Task statement. Format every line of the material below as a numbered list, leaving out blank lines and the pictures.
►
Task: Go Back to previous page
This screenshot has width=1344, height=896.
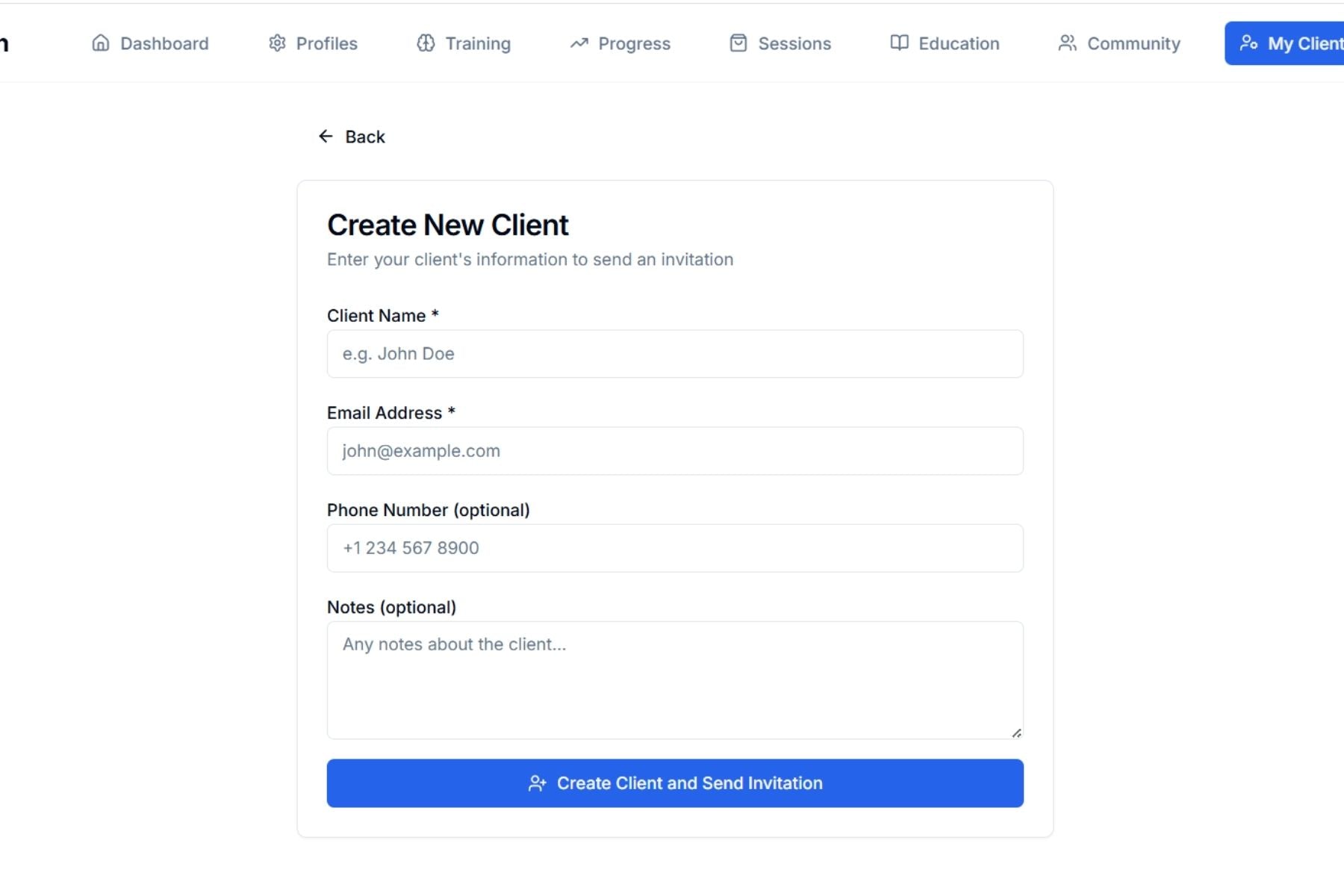Action: tap(364, 137)
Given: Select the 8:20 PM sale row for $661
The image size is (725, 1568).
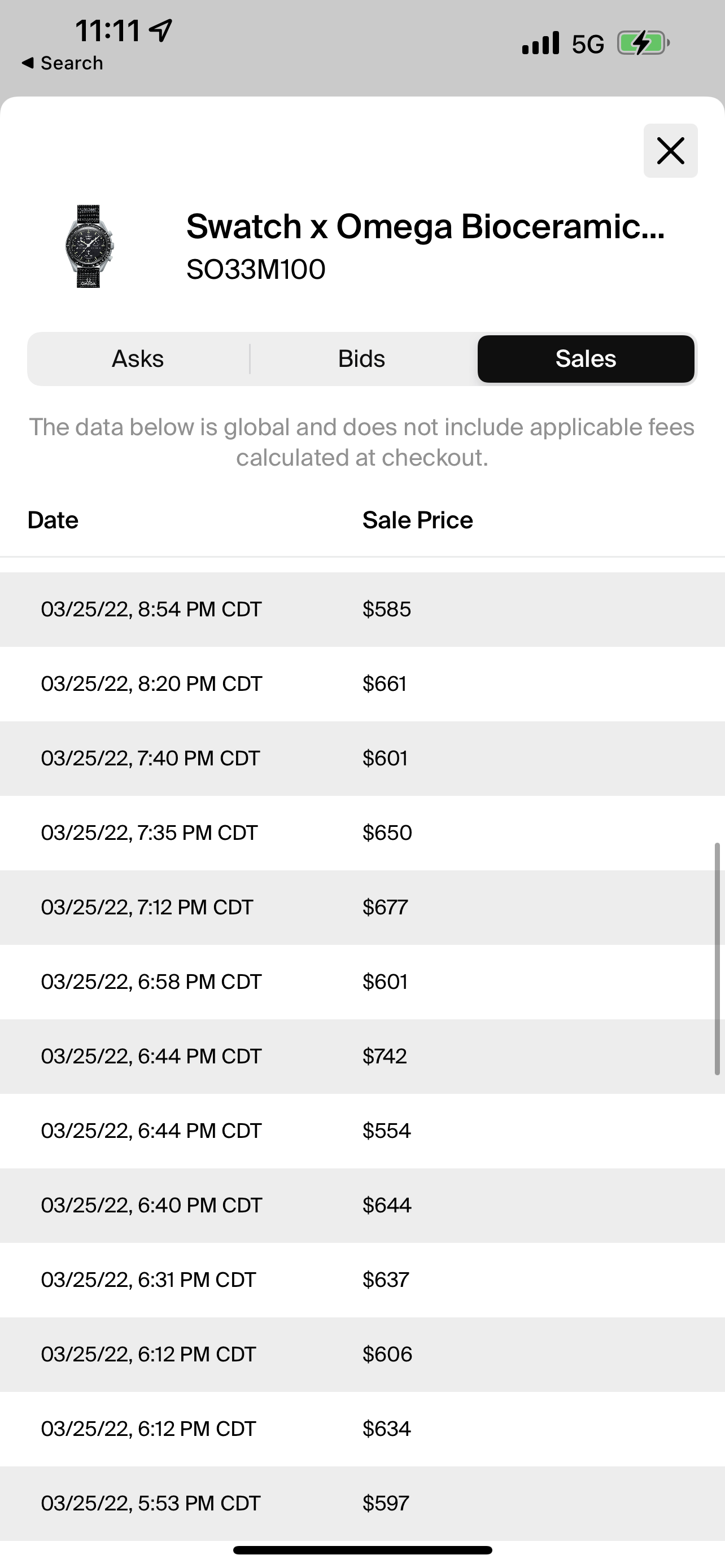Looking at the screenshot, I should point(362,684).
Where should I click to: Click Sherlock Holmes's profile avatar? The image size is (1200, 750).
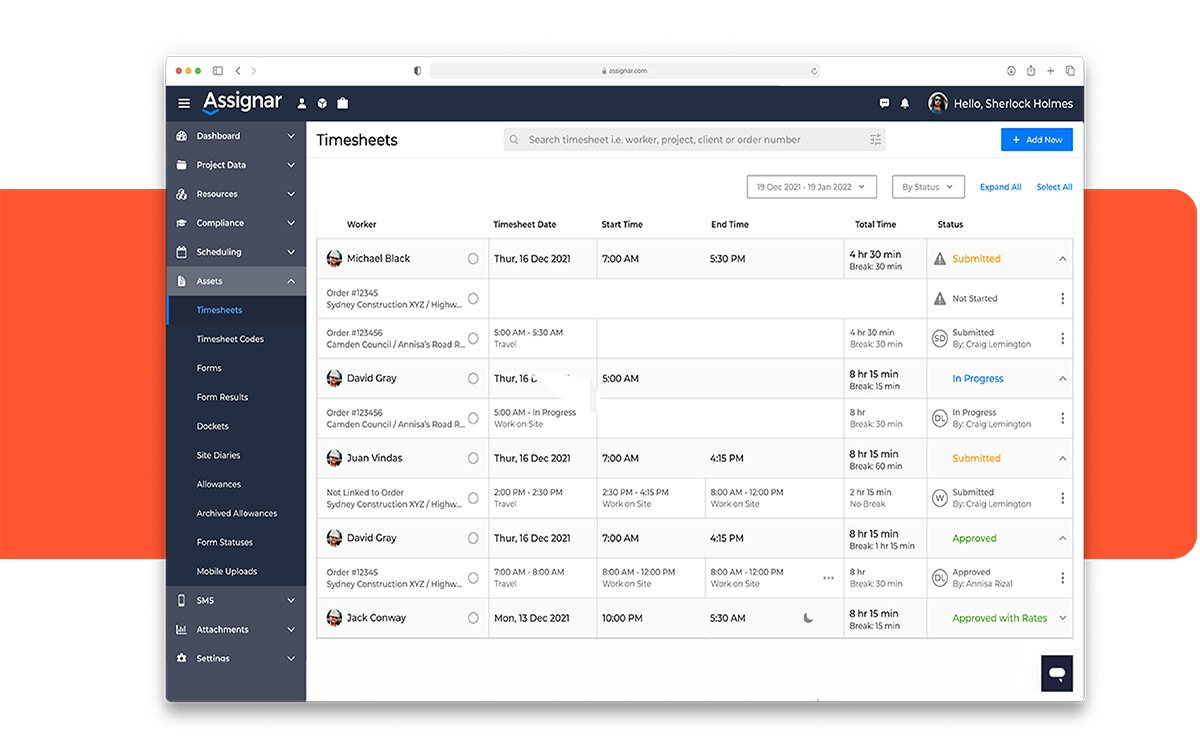(x=937, y=103)
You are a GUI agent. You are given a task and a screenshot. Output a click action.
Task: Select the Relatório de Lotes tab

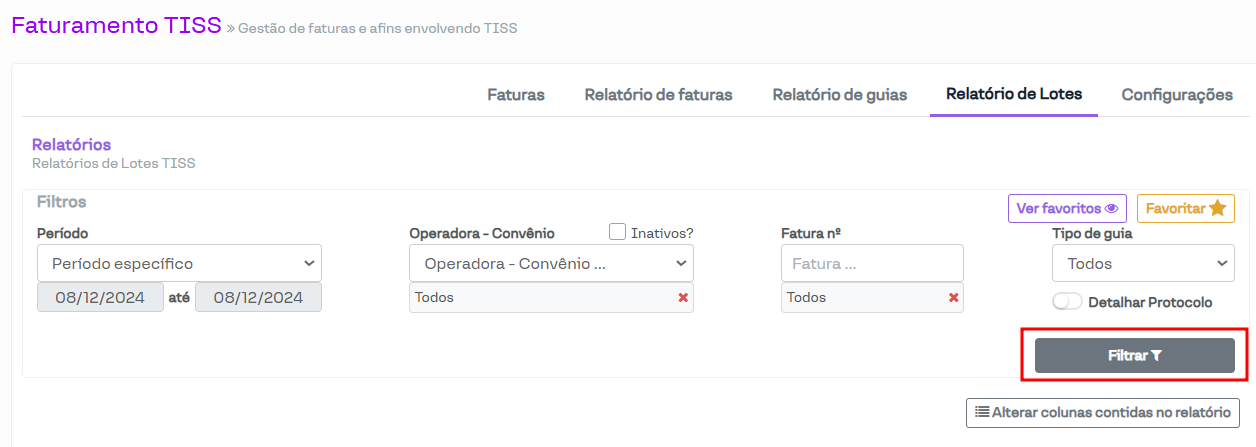click(1014, 95)
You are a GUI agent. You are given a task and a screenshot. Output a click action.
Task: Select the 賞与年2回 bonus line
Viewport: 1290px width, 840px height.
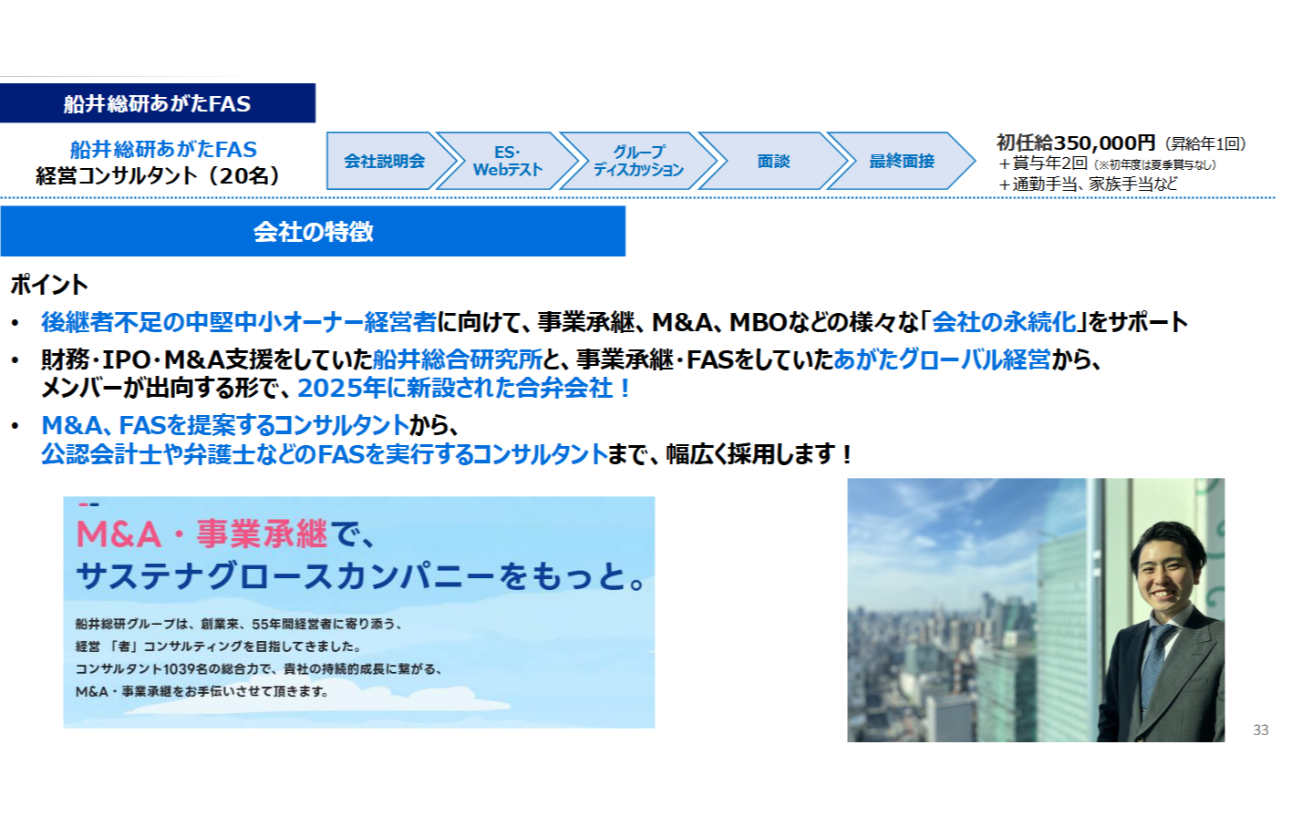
◄
In response.
1. Task: Go Back to previous page
2. This screenshot has width=1344, height=896.
3. Action: tap(364, 137)
4. Given: Select the 8:20 PM sale row for $661
5. The image size is (725, 1568).
6. Looking at the screenshot, I should point(362,684).
7. Where should I click to: Click Sherlock Holmes's profile avatar? The image size is (1200, 750).
8. (x=937, y=103)
9. You are a GUI agent. You are given a task and a screenshot. Output a click action.
10. Task: Select the Relatório de Lotes tab
11. click(1014, 95)
12. You are a GUI agent. You are given a task and a screenshot. Output a click action.
13. Task: Select the 賞与年2回 bonus line
14. Viewport: 1290px width, 840px height.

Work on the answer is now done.